Mapping social networks must also include identification of the clerical mentors of the suicide attackers, as it seems likely that only a relatively small number have persuaded their followers of the religious necessity of martyrdom in Iraq. Armed with that intelligence, the United States can turn to the governments of countries like Saudi Arabia and Morocco–where many of the suicide bombers in Iraq originate–and demand they rein in particularly egregious clerics. The U.S. government can make the argument that not only do those militant clerics and their followers threaten American interests, but that they will cause problems in their home countries (much like Afghan war veterans did in Algeria in the 1990s) as well.

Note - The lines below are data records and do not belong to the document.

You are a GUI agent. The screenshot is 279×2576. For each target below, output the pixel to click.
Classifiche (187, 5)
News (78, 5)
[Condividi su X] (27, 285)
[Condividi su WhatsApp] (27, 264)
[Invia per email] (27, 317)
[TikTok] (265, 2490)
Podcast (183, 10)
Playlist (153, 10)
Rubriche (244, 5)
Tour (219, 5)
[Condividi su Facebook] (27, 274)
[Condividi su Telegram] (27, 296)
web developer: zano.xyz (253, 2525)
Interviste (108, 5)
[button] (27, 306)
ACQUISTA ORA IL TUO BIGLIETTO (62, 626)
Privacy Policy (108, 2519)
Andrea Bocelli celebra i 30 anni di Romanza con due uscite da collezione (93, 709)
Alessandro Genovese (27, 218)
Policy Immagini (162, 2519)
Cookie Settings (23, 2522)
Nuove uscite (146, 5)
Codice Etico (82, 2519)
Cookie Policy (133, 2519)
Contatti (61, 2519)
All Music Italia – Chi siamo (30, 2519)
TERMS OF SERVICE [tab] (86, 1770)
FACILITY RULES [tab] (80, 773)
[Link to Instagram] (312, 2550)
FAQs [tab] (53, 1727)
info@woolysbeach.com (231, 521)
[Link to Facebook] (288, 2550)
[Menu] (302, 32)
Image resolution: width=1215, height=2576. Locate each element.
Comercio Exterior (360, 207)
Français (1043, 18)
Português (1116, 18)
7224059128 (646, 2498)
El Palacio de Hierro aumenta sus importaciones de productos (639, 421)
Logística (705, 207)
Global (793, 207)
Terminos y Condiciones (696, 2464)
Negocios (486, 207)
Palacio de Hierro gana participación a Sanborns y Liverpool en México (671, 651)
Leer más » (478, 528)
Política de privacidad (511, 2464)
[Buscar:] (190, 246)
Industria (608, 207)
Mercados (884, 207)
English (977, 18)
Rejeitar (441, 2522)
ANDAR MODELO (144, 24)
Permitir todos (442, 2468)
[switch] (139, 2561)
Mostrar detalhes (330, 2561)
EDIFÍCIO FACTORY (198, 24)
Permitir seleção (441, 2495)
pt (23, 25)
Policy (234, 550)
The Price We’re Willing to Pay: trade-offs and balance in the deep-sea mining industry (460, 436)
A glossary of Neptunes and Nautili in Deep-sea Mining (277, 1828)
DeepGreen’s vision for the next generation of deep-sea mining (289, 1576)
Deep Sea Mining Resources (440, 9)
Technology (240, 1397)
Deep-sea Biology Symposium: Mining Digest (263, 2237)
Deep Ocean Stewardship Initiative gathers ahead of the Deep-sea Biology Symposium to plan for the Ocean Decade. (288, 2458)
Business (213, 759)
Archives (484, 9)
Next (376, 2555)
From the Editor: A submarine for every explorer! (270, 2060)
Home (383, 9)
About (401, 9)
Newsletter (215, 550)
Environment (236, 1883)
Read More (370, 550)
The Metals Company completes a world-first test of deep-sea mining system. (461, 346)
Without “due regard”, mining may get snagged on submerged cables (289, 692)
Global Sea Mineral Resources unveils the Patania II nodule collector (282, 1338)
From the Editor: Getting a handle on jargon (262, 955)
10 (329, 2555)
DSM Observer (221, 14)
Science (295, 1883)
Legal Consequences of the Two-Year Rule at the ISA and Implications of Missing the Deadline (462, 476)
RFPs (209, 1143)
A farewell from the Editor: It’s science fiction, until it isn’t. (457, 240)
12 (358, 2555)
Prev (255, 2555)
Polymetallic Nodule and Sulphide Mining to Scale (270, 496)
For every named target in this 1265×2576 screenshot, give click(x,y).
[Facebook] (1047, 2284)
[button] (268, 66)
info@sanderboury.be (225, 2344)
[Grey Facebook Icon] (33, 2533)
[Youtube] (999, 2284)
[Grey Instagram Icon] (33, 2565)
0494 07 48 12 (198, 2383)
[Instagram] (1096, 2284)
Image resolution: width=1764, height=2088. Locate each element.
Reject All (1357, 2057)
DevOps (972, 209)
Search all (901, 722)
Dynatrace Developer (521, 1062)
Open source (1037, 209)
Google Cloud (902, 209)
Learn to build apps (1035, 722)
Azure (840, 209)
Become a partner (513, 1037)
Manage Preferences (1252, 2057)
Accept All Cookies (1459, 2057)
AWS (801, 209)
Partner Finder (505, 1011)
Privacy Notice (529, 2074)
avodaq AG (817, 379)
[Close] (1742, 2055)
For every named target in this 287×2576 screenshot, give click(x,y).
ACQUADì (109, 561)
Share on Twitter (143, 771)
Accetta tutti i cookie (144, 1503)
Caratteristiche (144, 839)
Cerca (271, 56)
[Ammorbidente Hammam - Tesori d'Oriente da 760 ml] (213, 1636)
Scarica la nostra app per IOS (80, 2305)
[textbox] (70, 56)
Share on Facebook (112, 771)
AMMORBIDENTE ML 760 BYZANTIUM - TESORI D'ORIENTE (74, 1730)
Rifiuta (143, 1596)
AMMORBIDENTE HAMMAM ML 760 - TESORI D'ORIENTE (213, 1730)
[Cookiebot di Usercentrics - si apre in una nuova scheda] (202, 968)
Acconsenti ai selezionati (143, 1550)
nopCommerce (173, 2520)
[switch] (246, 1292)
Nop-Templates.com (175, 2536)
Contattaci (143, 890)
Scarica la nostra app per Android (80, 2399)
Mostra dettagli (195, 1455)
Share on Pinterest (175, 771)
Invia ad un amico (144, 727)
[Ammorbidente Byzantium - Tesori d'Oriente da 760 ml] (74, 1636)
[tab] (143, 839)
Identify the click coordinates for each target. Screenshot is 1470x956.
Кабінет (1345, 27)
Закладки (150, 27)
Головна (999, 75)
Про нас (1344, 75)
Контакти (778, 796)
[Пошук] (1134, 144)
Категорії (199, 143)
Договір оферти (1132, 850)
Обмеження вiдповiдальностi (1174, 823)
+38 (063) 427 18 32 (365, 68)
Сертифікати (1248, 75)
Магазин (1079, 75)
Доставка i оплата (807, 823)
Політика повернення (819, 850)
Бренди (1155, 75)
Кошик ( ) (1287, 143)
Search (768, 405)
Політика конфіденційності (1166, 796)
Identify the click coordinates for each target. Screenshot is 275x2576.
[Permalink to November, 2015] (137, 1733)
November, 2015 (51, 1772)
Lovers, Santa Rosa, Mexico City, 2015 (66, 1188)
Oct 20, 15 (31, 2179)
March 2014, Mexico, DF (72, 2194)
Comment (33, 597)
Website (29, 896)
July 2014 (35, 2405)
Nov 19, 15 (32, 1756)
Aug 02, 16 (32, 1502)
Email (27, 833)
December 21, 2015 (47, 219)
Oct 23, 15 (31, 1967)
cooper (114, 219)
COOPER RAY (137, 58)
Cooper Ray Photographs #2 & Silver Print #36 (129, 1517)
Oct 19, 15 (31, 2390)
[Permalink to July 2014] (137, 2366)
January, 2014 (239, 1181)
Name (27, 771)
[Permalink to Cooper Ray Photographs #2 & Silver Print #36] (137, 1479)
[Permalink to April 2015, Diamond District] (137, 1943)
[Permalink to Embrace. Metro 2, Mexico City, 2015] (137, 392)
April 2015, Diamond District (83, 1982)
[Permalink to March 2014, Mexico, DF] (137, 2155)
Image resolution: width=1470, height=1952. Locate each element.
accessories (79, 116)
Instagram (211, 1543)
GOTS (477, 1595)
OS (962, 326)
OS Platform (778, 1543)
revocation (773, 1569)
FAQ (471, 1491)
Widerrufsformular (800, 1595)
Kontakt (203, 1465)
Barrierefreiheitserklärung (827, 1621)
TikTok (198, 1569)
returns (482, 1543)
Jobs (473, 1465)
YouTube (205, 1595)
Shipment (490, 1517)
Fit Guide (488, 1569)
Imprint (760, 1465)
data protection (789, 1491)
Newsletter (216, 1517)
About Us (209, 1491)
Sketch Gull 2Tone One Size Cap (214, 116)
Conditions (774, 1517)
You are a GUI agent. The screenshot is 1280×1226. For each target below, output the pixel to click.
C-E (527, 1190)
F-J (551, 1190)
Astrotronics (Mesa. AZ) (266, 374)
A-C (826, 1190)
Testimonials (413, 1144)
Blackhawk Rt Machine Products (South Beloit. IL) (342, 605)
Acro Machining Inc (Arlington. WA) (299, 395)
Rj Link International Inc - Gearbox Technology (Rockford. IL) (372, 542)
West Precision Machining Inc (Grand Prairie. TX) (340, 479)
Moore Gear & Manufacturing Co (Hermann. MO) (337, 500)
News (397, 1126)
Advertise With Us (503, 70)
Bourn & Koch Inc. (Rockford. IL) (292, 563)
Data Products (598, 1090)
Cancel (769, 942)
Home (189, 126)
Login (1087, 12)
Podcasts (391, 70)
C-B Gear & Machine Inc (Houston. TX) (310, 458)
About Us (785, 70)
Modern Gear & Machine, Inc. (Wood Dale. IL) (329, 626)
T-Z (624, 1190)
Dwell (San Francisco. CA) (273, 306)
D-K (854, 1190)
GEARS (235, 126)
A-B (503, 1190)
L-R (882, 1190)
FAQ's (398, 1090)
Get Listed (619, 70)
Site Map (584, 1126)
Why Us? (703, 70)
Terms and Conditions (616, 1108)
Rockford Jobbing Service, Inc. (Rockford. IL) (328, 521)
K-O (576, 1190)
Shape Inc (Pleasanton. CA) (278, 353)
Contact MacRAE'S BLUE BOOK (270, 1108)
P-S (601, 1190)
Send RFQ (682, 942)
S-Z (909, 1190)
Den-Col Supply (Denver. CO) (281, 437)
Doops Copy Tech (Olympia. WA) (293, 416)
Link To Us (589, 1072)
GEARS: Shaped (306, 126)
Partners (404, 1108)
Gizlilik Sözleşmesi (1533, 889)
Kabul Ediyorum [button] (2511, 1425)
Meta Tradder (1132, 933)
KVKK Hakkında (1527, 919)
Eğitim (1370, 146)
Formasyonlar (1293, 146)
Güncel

According to counterterrorism officials, the U.S. government is already doing some of the work necessary to create such a database–for instance, by fingerprinting captured insurgents, using social-network software to map the insurgency, and beginning to collect some information on the foreign fighters who have gone to Iraq. However, much remains to be done to improve the quality of the information that is gathered in Iraq. According to a veteran U.S. counterterrorism official, “we don’t have the resources” to do a master database of all the jihadist terrorists in Iraq and their social networks. The official says that such a database, in addition to examining the family relationships of the jihadists, also needs to map the other “facilitative nodes” that bring young men into the jihad, such as websites, operational planners, financiers, and jihadist underground networks.
In Iraq, the United States faces a list of bad options, and the task is to pick the least of the worst. A complete pullout would deeply imperil U.S. interests in the region by making it difficult if not impossible to battle our main strategic threat in the region: a resurgent Al Qaeda bent on gaining a haven in the Middle East. On the other hand, keeping a force of around 30,000 American soldiers in Iraq for the foreseeable future (about the size of the force the United States presently has in Afghanistan), persuading or bribing the Sunni tribes to take on Al Qaeda’s Iraqi affiliates, and building a master database of all the jihadist terrorists in Iraq and their social networks are all elements of a strategy that will allow the United States to salvage something from the Iraq debacle.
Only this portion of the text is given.